If there was one thing that the George Bush campaign team could change it would be having to take part in the presidential debates.

Indeed, no incumbent president, least of all Bush, would want to face his opponent on an equal footing. For this president the debates, so far, have been a disaster. In the first one, it was patently obvious that this was the first time since being elected leader that he has had to face any direct attack or fierce questioning at all. The US presidential press corp is a complete joke and he never faces any opposition like our Prime Minister does in the House of Commons. And boy did his discomfort show.

I've never seen such an open display of scowling. Unfortunately, millions of viewers could see it too. And just in case anyone missed it, within hours of the debate finishing, the Democrats produced a whole video of Bush reactions to being told a few home truths.
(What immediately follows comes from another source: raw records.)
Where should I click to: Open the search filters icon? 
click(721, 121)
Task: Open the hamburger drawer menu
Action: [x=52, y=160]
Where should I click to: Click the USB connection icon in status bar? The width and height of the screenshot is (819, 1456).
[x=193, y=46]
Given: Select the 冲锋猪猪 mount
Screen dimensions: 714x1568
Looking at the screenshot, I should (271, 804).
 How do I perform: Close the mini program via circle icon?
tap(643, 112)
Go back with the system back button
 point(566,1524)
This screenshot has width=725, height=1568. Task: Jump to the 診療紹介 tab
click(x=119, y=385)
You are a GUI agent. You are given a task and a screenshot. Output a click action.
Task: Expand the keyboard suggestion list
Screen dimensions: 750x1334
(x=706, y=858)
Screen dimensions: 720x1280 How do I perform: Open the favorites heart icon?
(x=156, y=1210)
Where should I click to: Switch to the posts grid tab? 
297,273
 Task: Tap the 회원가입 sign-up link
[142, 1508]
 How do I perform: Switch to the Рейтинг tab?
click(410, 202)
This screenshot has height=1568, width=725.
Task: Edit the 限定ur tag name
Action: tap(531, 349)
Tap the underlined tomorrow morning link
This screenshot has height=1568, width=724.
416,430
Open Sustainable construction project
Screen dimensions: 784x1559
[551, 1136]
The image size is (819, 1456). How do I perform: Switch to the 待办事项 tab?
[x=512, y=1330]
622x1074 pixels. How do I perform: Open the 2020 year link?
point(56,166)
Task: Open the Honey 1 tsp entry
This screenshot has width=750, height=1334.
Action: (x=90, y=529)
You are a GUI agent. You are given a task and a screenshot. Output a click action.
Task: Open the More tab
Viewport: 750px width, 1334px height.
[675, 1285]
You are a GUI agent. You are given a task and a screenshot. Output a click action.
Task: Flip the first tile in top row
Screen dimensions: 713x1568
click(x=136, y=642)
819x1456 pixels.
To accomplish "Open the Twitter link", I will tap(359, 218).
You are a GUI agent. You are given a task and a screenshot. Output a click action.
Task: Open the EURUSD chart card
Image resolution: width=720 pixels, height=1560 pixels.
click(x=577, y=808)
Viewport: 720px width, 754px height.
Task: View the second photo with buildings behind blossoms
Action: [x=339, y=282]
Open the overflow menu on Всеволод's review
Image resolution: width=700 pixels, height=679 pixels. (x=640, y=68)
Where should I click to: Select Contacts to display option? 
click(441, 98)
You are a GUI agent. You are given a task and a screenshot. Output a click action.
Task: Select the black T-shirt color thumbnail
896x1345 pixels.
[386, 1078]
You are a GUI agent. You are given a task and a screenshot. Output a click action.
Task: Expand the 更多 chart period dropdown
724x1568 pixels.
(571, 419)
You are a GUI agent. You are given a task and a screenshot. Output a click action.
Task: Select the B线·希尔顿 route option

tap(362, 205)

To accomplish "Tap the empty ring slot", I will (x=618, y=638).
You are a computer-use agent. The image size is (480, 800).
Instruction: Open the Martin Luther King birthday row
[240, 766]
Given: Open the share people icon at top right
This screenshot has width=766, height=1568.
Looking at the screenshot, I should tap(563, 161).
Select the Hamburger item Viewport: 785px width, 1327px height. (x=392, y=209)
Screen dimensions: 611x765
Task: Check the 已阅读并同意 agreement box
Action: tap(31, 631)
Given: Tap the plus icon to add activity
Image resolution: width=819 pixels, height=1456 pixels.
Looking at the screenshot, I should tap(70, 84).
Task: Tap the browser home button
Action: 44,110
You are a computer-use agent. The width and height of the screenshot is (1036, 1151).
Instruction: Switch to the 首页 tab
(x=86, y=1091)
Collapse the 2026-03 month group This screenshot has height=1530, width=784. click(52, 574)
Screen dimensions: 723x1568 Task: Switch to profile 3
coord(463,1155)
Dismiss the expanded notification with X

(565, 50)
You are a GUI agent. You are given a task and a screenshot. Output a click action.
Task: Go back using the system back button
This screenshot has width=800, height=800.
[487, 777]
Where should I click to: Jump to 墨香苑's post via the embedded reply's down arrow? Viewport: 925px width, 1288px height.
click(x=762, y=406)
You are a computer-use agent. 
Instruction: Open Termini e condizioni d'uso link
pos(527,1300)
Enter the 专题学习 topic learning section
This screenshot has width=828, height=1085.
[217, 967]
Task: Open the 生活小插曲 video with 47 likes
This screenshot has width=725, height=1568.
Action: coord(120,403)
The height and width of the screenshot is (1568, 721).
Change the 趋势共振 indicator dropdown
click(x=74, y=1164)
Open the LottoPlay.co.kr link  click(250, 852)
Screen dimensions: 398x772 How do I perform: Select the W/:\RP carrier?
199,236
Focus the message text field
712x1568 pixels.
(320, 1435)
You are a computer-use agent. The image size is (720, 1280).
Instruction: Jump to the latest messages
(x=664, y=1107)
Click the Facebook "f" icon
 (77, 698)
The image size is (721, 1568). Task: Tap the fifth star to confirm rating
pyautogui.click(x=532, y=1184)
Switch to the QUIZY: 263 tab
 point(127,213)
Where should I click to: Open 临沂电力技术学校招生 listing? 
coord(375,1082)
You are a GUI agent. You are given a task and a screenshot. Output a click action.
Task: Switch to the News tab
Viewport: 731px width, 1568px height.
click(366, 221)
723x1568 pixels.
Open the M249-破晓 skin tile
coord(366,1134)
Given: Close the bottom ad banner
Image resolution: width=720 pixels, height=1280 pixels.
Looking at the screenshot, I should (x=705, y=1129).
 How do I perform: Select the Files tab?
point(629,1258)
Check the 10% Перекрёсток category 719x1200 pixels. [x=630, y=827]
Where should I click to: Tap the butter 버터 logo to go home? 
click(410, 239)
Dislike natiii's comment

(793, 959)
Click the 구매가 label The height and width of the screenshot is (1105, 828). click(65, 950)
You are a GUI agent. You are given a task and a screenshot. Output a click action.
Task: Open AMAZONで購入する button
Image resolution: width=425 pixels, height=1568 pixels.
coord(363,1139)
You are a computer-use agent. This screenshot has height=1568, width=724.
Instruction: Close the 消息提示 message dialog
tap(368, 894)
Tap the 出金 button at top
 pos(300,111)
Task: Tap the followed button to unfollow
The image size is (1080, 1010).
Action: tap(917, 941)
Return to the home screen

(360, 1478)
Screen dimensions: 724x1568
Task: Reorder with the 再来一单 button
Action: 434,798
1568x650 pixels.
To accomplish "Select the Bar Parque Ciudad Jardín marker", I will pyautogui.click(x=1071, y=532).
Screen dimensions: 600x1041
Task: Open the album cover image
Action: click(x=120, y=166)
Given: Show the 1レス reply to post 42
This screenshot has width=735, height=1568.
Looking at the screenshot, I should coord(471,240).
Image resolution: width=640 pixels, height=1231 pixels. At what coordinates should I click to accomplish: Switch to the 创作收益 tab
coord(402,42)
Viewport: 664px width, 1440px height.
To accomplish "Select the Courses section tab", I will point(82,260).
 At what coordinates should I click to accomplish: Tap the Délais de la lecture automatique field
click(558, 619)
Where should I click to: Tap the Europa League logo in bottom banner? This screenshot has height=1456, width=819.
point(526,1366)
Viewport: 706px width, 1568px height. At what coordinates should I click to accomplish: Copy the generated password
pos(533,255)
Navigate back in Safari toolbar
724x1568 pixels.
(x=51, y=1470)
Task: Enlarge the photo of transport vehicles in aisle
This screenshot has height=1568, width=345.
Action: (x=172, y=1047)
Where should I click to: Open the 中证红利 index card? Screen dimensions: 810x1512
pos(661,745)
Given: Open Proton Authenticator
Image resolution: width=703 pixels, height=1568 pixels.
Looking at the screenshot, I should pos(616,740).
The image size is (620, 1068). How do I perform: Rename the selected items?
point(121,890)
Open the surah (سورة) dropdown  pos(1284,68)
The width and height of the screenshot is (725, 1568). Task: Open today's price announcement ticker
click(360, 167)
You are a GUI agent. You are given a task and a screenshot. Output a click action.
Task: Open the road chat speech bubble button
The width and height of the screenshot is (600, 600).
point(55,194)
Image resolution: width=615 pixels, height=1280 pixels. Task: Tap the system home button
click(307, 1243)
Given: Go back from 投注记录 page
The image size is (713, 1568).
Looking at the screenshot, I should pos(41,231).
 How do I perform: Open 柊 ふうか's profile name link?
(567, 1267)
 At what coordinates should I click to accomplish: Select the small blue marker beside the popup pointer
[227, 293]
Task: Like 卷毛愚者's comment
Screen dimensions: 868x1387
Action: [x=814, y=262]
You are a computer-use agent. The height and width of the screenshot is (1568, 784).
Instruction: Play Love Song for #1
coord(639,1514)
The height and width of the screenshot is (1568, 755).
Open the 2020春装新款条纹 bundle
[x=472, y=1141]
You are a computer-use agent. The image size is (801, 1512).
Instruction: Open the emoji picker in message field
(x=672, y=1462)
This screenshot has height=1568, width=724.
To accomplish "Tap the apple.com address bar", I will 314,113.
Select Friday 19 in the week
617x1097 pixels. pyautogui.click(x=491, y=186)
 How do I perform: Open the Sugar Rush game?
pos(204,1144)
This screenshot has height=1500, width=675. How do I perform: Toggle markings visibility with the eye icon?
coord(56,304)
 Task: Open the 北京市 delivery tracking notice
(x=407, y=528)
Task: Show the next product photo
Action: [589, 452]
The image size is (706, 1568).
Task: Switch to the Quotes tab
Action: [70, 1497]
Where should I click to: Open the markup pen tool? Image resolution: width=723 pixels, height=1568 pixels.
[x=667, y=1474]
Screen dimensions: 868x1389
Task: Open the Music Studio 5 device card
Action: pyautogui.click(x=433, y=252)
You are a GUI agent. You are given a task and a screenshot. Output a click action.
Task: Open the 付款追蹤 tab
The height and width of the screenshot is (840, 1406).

By the second debate, Bush had learnt his lesson and pretended to listen to his opponent, but now he is being accused of having a listening device stuffed up the back of his shirt.

So why couldn't Bush get out of the debates? The simple fact is that it has become an established part of the campaign and to back out would cost even more votes than an inept performance.

So why can't we have similar debates in Britain? In recent history, the reason has been simple. Tony Blair has bottled it. The great communicator has simply not wanted to risk being torn apart by his opponents, and to be fair, why should he? Popular myth has it that no PM would risk taking part in such an event, but John Major did. When he was miles behind in the polls in 1997 he agreed to a debate and the Labour PR machine spent months trying to wreck the idea. Derry Irvine and others were sent to meetings with the BBC bigwigs with the specific instructions to extend discussion but to ensure no debate took place. It was not difficult to sabotage because, in a multi-party democracy, how do you fit in the minor parties?

Live debates are avoided by sensible politicians at all cost. Just look at how quickly Patricia Hewitt caved in and had to say sorry on Question Time last week. I witnessed Kenneth Clarke being savaged on Tory tax rises in a Granada 500 debate with Gordon Brown in 1997 and thanked God that the audience didn't know what plans we had.

The only way that a debate will happen now is if the two major parties are very close in the polls and both leaders and their PR teams think it's worth taking the risk. But if it is so close no one will want to take that risk.